Por su parte, los alcaldes confían que medidas preventivas, como los puestos de control en las entradas y la educación a los vecinos sobre los riesgos del covid-19, generaron buenos resultados.

Esduin Javier Javier, alcalde de Ipala, Chiquimula, dijo que una de las medidas que tomaron como autoridades ediles fue limitar la entrada de personas de otros departamentos e instar a los vecinos para que evitaran salir. Aseguró que por ello el virus no se ha dispersado con fuerza en su municipio.

“Se ha hecho conciencia a las personas de la enfermedad. Aunque el pueblo ya se abrió -ahora que está en amarillo-, el virus no ha desaparecido. Las personas que se han sabido cuidar con mascarillas y las personas de las aldeas si no tienen necesidad de venir a pueblo -a la cabecera- no vienen”, comentó.

De igual forma, Wilian Alonzo, jefe edil de San Juan Tecuaco, confía en que las medidas de prevención que aplicaron, entre ellas concientizar a la población sobre los riesgos de la enfermedad a través de altoparlantes, fueron suficientes para salir del rojo.

Alonzo dijo que ya se autorizó la operación de algunos buses, aunque se pide que vayan con el 50 por ciento de la carga y para ello desplegaron personal municipal en distintos puntos estratégicos.

Menos pruebas

Otro factor a analizar, advierte la infectóloga Iris Cazali, es la cantidad de pruebas que se realizaron en cada territorio. Según se advierte en el semáforo, en 13 de los 17 municipios que transitaron de rojo a amarillo las pruebas bajaron en las últimas dos semanas.

Estos son: Masagua, Puerto de San José y San Vicente Pacaya, de Escuintla; San Rafael Las Flores, San Juan Tecuaco y Casillas, Santa Rosa; Almolonga y el Palmar, Quetzaltenango; Ocós y Río Blanco, San Marcos; Concepción Huista, Huehuetenango; Canillá, Quiché; San Diego, Zacapa; San Juan Ermita, San Jacinto e Ipala, Chiquimula y Mataquescuintla, Jalapa.

En Río Blanco, por ejemplo, solo se realizó una prueba entre el 21 de agosto y tres de septiembre. La cantidad fue menor en relación a las dos semanas anteriores, cuando se tomaron ocho muestras.

“Puede ser que en algunos municipios se tenga un índice de positividad menor, pero es porque se hicieron menos pruebas. Por ello lo que se puede recomendar ahora no es que se bajen las medidas, sino que se aumente el número de pruebas”, afirmó Cazali.

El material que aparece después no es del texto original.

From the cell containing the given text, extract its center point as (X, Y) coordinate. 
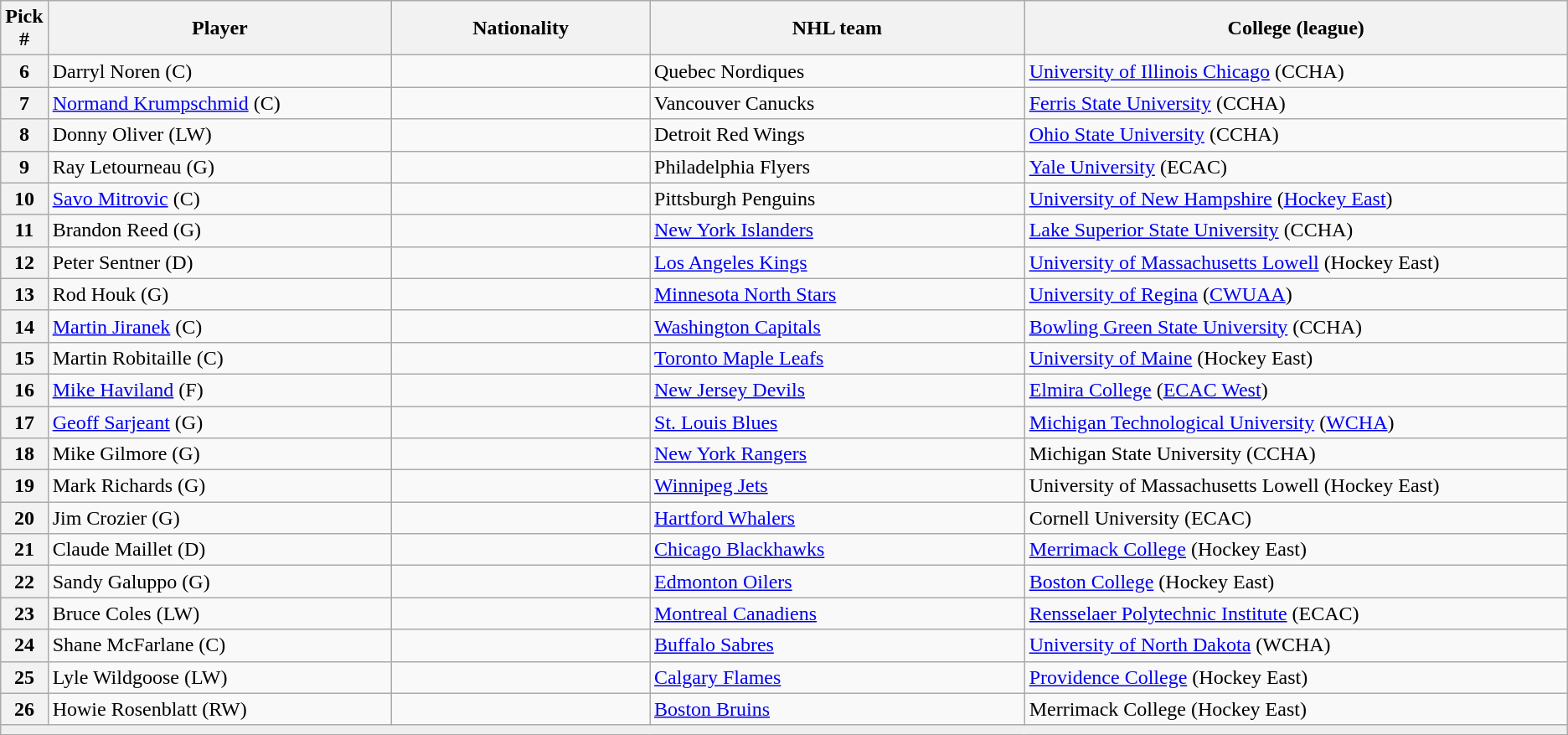
Darryl Noren (C) (219, 71)
University of Regina (CWUAA) (1296, 294)
Claude Maillet (D) (219, 549)
16 (24, 389)
Edmonton Oilers (838, 581)
19 (24, 486)
College (league) (1296, 28)
Quebec Nordiques (838, 71)
Mark Richards (G) (219, 486)
Boston College (Hockey East) (1296, 581)
Howie Rosenblatt (RW) (219, 709)
Shane McFarlane (C) (219, 645)
14 (24, 326)
Martin Robitaille (C) (219, 358)
13 (24, 294)
26 (24, 709)
Lake Superior State University (CCHA) (1296, 230)
Ray Letourneau (G) (219, 167)
Ohio State University (CCHA) (1296, 135)
Detroit Red Wings (838, 135)
Washington Capitals (838, 326)
Jim Crozier (G) (219, 518)
Savo Mitrovic (C) (219, 199)
23 (24, 613)
Peter Sentner (D) (219, 262)
Elmira College (ECAC West) (1296, 389)
University of North Dakota (WCHA) (1296, 645)
Montreal Canadiens (838, 613)
Cornell University (ECAC) (1296, 518)
New York Rangers (838, 454)
Boston Bruins (838, 709)
18 (24, 454)
Buffalo Sabres (838, 645)
University of New Hampshire (Hockey East) (1296, 199)
Sandy Galuppo (G) (219, 581)
Rod Houk (G) (219, 294)
Mike Gilmore (G) (219, 454)
Normand Krumpschmid (C) (219, 103)
10 (24, 199)
Mike Haviland (F) (219, 389)
17 (24, 421)
Lyle Wildgoose (LW) (219, 677)
Yale University (ECAC) (1296, 167)
Pittsburgh Penguins (838, 199)
22 (24, 581)
NHL team (838, 28)
Providence College (Hockey East) (1296, 677)
Michigan State University (CCHA) (1296, 454)
Chicago Blackhawks (838, 549)
Martin Jiranek (C) (219, 326)
15 (24, 358)
25 (24, 677)
St. Louis Blues (838, 421)
Bruce Coles (LW) (219, 613)
Pick # (24, 28)
Bowling Green State University (CCHA) (1296, 326)
6 (24, 71)
Donny Oliver (LW) (219, 135)
University of Maine (Hockey East) (1296, 358)
Nationality (521, 28)
Philadelphia Flyers (838, 167)
Minnesota North Stars (838, 294)
12 (24, 262)
University of Illinois Chicago (CCHA) (1296, 71)
Michigan Technological University (WCHA) (1296, 421)
11 (24, 230)
New Jersey Devils (838, 389)
Brandon Reed (G) (219, 230)
Calgary Flames (838, 677)
Los Angeles Kings (838, 262)
Winnipeg Jets (838, 486)
20 (24, 518)
21 (24, 549)
24 (24, 645)
Hartford Whalers (838, 518)
Vancouver Canucks (838, 103)
7 (24, 103)
Rensselaer Polytechnic Institute (ECAC) (1296, 613)
Toronto Maple Leafs (838, 358)
8 (24, 135)
Player (219, 28)
New York Islanders (838, 230)
9 (24, 167)
Geoff Sarjeant (G) (219, 421)
Ferris State University (CCHA) (1296, 103)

José Ortiz, epidemiólogo del Observatorio de covid-19 en Guatemala, coincide con que una escasa cantidad de muestras puede generar una falsa percepción de que se bajó la alerta, pero en realidad el virus sigue disperso.

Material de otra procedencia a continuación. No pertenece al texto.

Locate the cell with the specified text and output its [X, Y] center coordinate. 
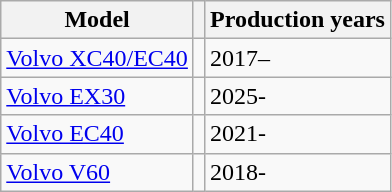
Production years [297, 20]
Model [98, 20]
2017– [297, 58]
2021- [297, 134]
Volvo V60 [98, 172]
Volvo XC40/EC40 [98, 58]
2018- [297, 172]
2025- [297, 96]
Volvo EX30 [98, 96]
Volvo EC40 [98, 134]
From the cell containing the given text, extract its center point as (x, y) coordinate. 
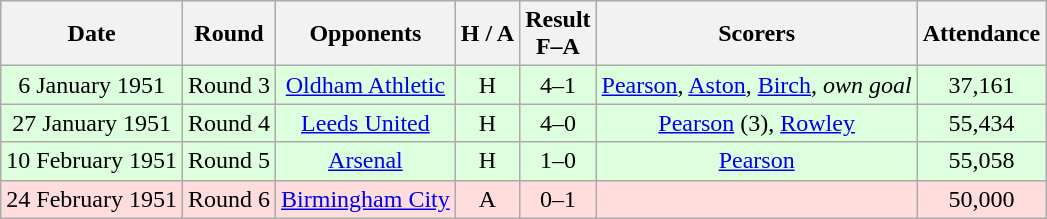
Scorers (756, 34)
Opponents (366, 34)
24 February 1951 (92, 199)
Round (228, 34)
55,058 (981, 161)
Arsenal (366, 161)
A (487, 199)
Round 5 (228, 161)
Round 3 (228, 85)
50,000 (981, 199)
Oldham Athletic (366, 85)
Leeds United (366, 123)
27 January 1951 (92, 123)
Pearson, Aston, Birch, own goal (756, 85)
Round 4 (228, 123)
6 January 1951 (92, 85)
4–1 (558, 85)
4–0 (558, 123)
Date (92, 34)
Attendance (981, 34)
Pearson (3), Rowley (756, 123)
ResultF–A (558, 34)
37,161 (981, 85)
0–1 (558, 199)
Pearson (756, 161)
Birmingham City (366, 199)
H / A (487, 34)
55,434 (981, 123)
Round 6 (228, 199)
1–0 (558, 161)
10 February 1951 (92, 161)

“Los departamentos no tienen suficientes cantidades de pruebas rápidas para desarrollar una buena vigilancia. Hay subregistro de mortalidad y de enfermos”, aseguró Ortiz.

Al ser consultado al respecto, Edwin Asturias, director ejecutivo de la Comisión Presidencial de Atención a la Emergencia Covid-19 (Coprecovid), reconoce que la baja cantidad de pruebas puede generar “saltos grandes” en los niveles de alerta, especialmente en los municipios con pocos habitantes.

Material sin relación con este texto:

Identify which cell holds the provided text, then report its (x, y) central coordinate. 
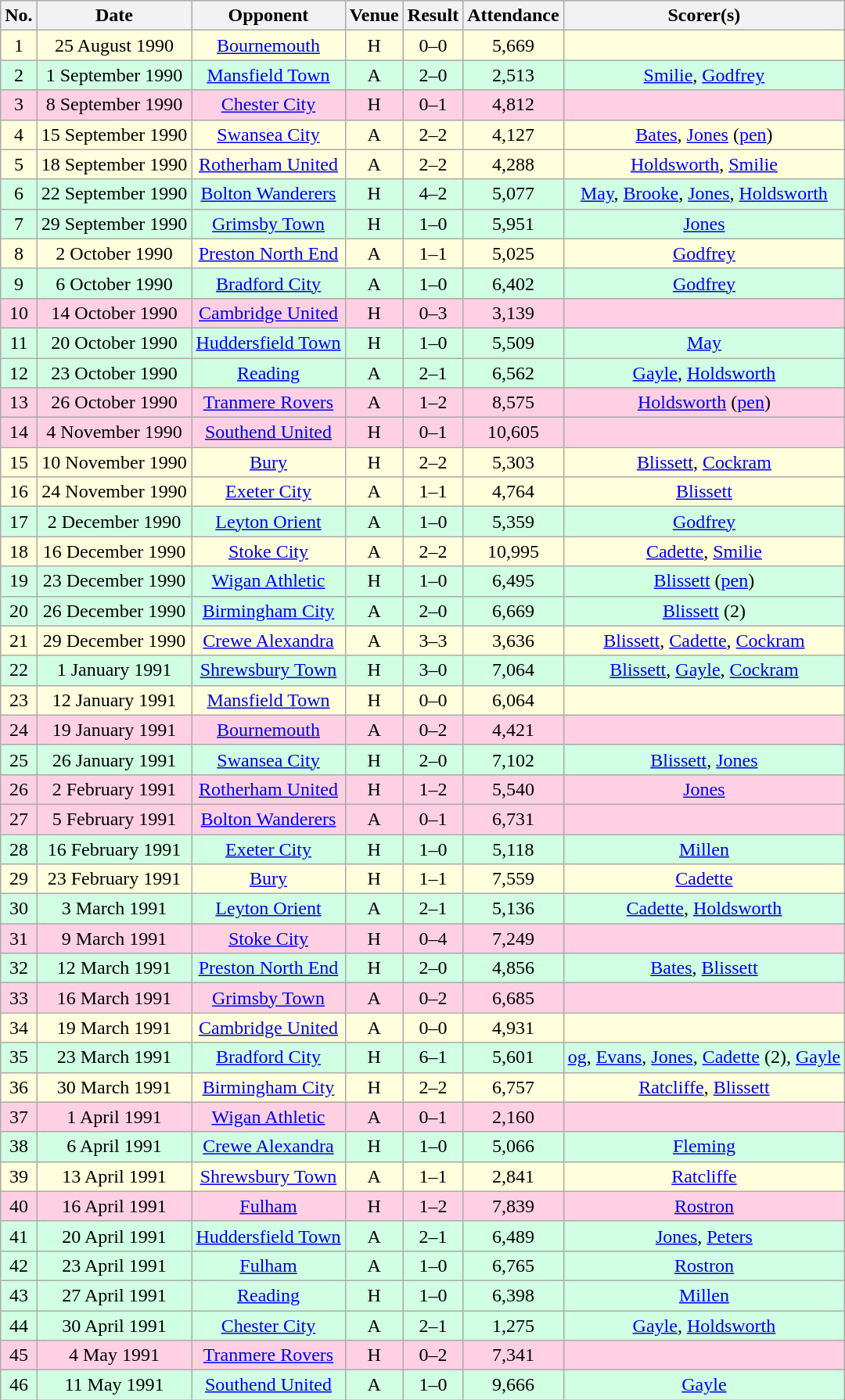
11 May 1991 (114, 1386)
5,066 (513, 1147)
10,995 (513, 552)
No. (19, 16)
16 February 1991 (114, 849)
19 (19, 581)
6,765 (513, 1266)
2,513 (513, 75)
6,757 (513, 1088)
23 March 1991 (114, 1058)
17 (19, 522)
12 January 1991 (114, 700)
6,562 (513, 373)
14 (19, 433)
5,077 (513, 194)
23 (19, 700)
8 September 1990 (114, 105)
25 (19, 760)
May (704, 343)
27 (19, 819)
10 November 1990 (114, 462)
2 October 1990 (114, 253)
2,160 (513, 1117)
14 October 1990 (114, 313)
36 (19, 1088)
30 March 1991 (114, 1088)
0–4 (433, 939)
6 April 1991 (114, 1147)
4,812 (513, 105)
6,402 (513, 283)
Cadette, Holdsworth (704, 909)
7,341 (513, 1356)
Ratcliffe (704, 1177)
16 (19, 492)
Opponent (268, 16)
0–3 (433, 313)
20 October 1990 (114, 343)
4 May 1991 (114, 1356)
6,064 (513, 700)
6,685 (513, 998)
6,669 (513, 611)
11 (19, 343)
23 April 1991 (114, 1266)
Ratcliffe, Blissett (704, 1088)
5,025 (513, 253)
Scorer(s) (704, 16)
15 (19, 462)
9,666 (513, 1386)
6–1 (433, 1058)
26 (19, 789)
26 October 1990 (114, 403)
5,951 (513, 224)
3 (19, 105)
4,288 (513, 164)
Fleming (704, 1147)
12 March 1991 (114, 969)
22 September 1990 (114, 194)
Holdsworth (pen) (704, 403)
1 September 1990 (114, 75)
6,398 (513, 1296)
5,118 (513, 849)
7,249 (513, 939)
7,064 (513, 671)
38 (19, 1147)
45 (19, 1356)
5,136 (513, 909)
1,275 (513, 1326)
5 (19, 164)
18 (19, 552)
26 December 1990 (114, 611)
10,605 (513, 433)
37 (19, 1117)
13 (19, 403)
41 (19, 1236)
20 April 1991 (114, 1236)
Bates, Jones (pen) (704, 135)
1 (19, 45)
46 (19, 1386)
2,841 (513, 1177)
5,669 (513, 45)
30 April 1991 (114, 1326)
28 (19, 849)
43 (19, 1296)
3,139 (513, 313)
Blissett, Gayle, Cockram (704, 671)
9 (19, 283)
5,359 (513, 522)
29 December 1990 (114, 641)
Blissett (2) (704, 611)
4,127 (513, 135)
23 February 1991 (114, 879)
8 (19, 253)
18 September 1990 (114, 164)
3–0 (433, 671)
26 January 1991 (114, 760)
1 April 1991 (114, 1117)
15 September 1990 (114, 135)
Blissett (704, 492)
7,559 (513, 879)
4,421 (513, 730)
20 (19, 611)
27 April 1991 (114, 1296)
1 January 1991 (114, 671)
30 (19, 909)
19 January 1991 (114, 730)
23 October 1990 (114, 373)
3,636 (513, 641)
Cadette (704, 879)
31 (19, 939)
16 March 1991 (114, 998)
4,764 (513, 492)
25 August 1990 (114, 45)
2 February 1991 (114, 789)
6,731 (513, 819)
29 September 1990 (114, 224)
4,856 (513, 969)
Blissett, Jones (704, 760)
16 December 1990 (114, 552)
24 (19, 730)
9 March 1991 (114, 939)
23 December 1990 (114, 581)
29 (19, 879)
24 November 1990 (114, 492)
4 (19, 135)
Attendance (513, 16)
44 (19, 1326)
5 February 1991 (114, 819)
3–3 (433, 641)
6,495 (513, 581)
Blissett, Cadette, Cockram (704, 641)
4 November 1990 (114, 433)
Venue (374, 16)
5,601 (513, 1058)
16 April 1991 (114, 1206)
19 March 1991 (114, 1028)
21 (19, 641)
Result (433, 16)
34 (19, 1028)
12 (19, 373)
Blissett (pen) (704, 581)
3 March 1991 (114, 909)
May, Brooke, Jones, Holdsworth (704, 194)
4–2 (433, 194)
Date (114, 16)
33 (19, 998)
7,839 (513, 1206)
Jones, Peters (704, 1236)
13 April 1991 (114, 1177)
Gayle (704, 1386)
4,931 (513, 1028)
2 December 1990 (114, 522)
39 (19, 1177)
35 (19, 1058)
6 October 1990 (114, 283)
42 (19, 1266)
5,509 (513, 343)
7 (19, 224)
10 (19, 313)
6,489 (513, 1236)
Bates, Blissett (704, 969)
22 (19, 671)
7,102 (513, 760)
32 (19, 969)
5,303 (513, 462)
Smilie, Godfrey (704, 75)
8,575 (513, 403)
5,540 (513, 789)
Cadette, Smilie (704, 552)
og, Evans, Jones, Cadette (2), Gayle (704, 1058)
40 (19, 1206)
Blissett, Cockram (704, 462)
2 (19, 75)
Holdsworth, Smilie (704, 164)
6 (19, 194)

El funcionario agregó que garantizar un nivel de pruebas adecuado depende del esfuerzo de los distritos de salud de gestionar el número de pruebas que necesitan. “Hay un trabajo conjunto entre el Ministerio de Salud central, la alcaldía y el distrito de salud local para asegurarse que se haga la cantidad de pruebas correcta”, dijo el médico.